Se si lavora sul Soggetto, una breve stesura di una pagina circa della trama del film, il compositore è portato ad interpretare senza troppe indicazioni l’emozione del progetto. Talvolta può accadere che avvenga una netta scollatura tra le intenzioni del regista e quelle del compositore. Altre volte capita che grazie all’assenza di informazioni il compositore sia portato ad essere più libero e meno vincolato e quindi a produrre materiale più interessante. Comporre musica in questo modo può essere quindi d’aiuto per liberare visioni indipendenti di un contenuto, come anche molto pericoloso per il rischio di uscire dai binari, o di inventarne altri non desiderati dal regista.

Il Trattamento e la Scaletta sono le due fasi successive al soggetto. In esse la trama viene ampliata in forma di racconto fino alla descrizione in sequenza di tutte le scene. Qui è già possibile iniziare ad individuare delle ricorrenze tematiche, emotive, capire cioè in modo preliminare di quanti mondi sonori avremmo bisogno. Anche se, è bene ricordarlo, possiamo sempre cadere in errore perché, finché non vedremo le immagini del film, quello che giriamo nella nostra testa potrebbe sempre essere un film molto diverso da quello reale.

La Sceneggiatura è la stesura parola per parola e scena per scena di tutto il film. La sceneggiatura è l’equivalente di una narrazione letteraria, certo, un po’ schematica rispetto ad un romanzo, ma molto esaustiva. Il compositore entra bene dentro il pensiero e l’azione dei personaggi. Respira meglio ogni passaggio e può iniziare a visualizzare i momenti cardine per la musica del film. Dopo la sceneggiatura passiamo alle fasi di montaggio (editing) del film. Qui inizia la post-produzione, la fase in cui propriamente è protagonista anche il compositore.
La prima fase del montaggio è la cosiddetta messa in fila in cui, come dice il nome stesso, avviene una preliminare disposizione cronologica delle scene scelte, con pochi tagli, e che implica che un film di una durata prevista di 90 minuti possa durare il doppio o più. Tutto il materiale viene steso in sequenza ed al compositore può essere chiesto di cominciare a produrre dei provini dei temi. Qui, come anche nelle fasi successive di Pre Montaggio (Rough-edit), abbiamo la possibilità di vedere le scene anche se in una versione approssimativa e poco rifinita. Lavoreremo sulle immagini ma senza far particolare attenzione al synch, lasciando aperte varie opzioni di sviluppo per la fase successiva.

Il Montaggio finale (Picture Lock) è il film finito, ancora senza dialoghi ed effetti definitivi, ma dal punto di vista visuale, compiuto. Qui il lavoro è caratterizzato dalla sincronizzazione.

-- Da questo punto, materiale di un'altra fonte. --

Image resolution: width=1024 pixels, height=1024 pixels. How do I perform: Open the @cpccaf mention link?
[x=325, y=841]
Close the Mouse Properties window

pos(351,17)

La chiave di volta di questo procedimento è il Time Code (TCR: Time Code Reading), un codice di tempo stampato sul video che quantifica il video in ore, minuti, secondi, fotogrammi. Ogni secondo è composto da 24 fotogrammi (o frame), il formato del Time Code è dunque il seguente: 01:59:59:24, dove 01 sono le ore, 59 i minuti e i secondi, e 24 i fotogrammi. Il valore successivo è dunque: 02:00:00:01.

Questa suddivisione sarà quella che utilizzeremo per sincronizzare al fotogramma la nostra traccia musicale e con cui indicheremo al montatore dove andare a posizionare la traccia.
Noi lavoreremo invece in un dominio molto più preciso, negli attuali software di editing e registrazione audio (Logic, Pro Tools, ecc.), il secondo viene suddiviso in millesimi per cui l’accuratezza del nostro lavoro sarà decisamente più dettagliata. O meglio, saremo in grado di sincronizzare la musica a metà fotogramma, o a frammenti più piccoli. Ma non lasciamoci travolgere dalle questioni di algoritmo: dobbiamo ancora scrivere la prima nota. Concentriamoci bene sulla storia che sta per iniziare, respiriamo con calma e tuffiamoci dentro le sue immagini. Perché prima di sincronizzare una musica è bene che ad essere sintonizzati siamo noi.